_TASK DESCRIPTION_: Only the number is requested. Tally the lines of the data that hold the string "with".

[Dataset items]
◆ ◆ ◆ ◆ ◆ ◆ ◆
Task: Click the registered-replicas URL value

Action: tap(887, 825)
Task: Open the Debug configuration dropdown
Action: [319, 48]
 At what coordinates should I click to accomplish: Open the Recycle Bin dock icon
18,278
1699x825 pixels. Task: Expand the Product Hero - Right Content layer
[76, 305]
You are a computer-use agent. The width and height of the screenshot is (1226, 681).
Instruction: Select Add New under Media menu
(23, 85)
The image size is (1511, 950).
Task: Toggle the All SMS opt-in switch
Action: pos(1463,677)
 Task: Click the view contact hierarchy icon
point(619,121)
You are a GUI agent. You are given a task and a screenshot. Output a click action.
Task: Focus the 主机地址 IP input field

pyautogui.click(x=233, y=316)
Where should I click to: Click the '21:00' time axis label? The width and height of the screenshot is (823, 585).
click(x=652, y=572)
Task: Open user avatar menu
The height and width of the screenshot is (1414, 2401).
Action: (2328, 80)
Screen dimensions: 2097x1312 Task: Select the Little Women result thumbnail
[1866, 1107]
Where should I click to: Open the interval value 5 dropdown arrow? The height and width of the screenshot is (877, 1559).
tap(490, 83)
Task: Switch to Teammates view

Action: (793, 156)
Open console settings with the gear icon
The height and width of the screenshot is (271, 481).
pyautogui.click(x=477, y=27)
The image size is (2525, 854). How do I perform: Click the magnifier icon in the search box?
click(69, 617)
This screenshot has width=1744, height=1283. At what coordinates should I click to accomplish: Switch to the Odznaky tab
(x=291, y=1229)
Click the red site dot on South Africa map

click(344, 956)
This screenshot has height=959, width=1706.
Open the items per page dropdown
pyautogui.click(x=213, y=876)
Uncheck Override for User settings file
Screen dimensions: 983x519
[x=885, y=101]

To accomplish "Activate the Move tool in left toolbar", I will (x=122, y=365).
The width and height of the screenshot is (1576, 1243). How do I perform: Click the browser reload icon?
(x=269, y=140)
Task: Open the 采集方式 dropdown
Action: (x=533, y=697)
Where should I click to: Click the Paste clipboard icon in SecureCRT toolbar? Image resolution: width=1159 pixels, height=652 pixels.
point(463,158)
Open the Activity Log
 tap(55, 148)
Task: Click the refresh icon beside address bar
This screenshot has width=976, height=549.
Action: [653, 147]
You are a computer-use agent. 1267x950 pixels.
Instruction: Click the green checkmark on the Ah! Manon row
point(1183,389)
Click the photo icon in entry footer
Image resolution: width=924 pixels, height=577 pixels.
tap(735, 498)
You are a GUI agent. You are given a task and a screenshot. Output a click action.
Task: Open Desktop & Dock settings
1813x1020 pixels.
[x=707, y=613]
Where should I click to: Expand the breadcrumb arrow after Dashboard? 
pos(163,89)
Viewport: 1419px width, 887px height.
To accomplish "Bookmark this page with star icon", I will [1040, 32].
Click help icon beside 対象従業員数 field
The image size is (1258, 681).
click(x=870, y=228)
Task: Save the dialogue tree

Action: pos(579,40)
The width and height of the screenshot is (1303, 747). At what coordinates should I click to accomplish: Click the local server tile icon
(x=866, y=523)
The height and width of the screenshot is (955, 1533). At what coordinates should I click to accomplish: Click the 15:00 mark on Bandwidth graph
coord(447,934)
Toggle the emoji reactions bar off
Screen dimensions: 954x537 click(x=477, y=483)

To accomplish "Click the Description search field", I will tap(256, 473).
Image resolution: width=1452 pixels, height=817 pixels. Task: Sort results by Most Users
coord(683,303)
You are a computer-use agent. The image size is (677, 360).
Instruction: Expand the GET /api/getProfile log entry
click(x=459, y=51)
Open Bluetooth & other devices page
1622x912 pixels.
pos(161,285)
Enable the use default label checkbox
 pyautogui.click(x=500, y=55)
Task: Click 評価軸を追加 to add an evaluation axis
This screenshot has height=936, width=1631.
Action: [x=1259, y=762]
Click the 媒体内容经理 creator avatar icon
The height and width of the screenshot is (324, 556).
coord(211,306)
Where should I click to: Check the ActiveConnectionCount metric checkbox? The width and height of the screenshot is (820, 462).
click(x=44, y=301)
◆ ◆ ◆ ◆ ◆ ◆ ◆
_RESPONSE AREA_: 2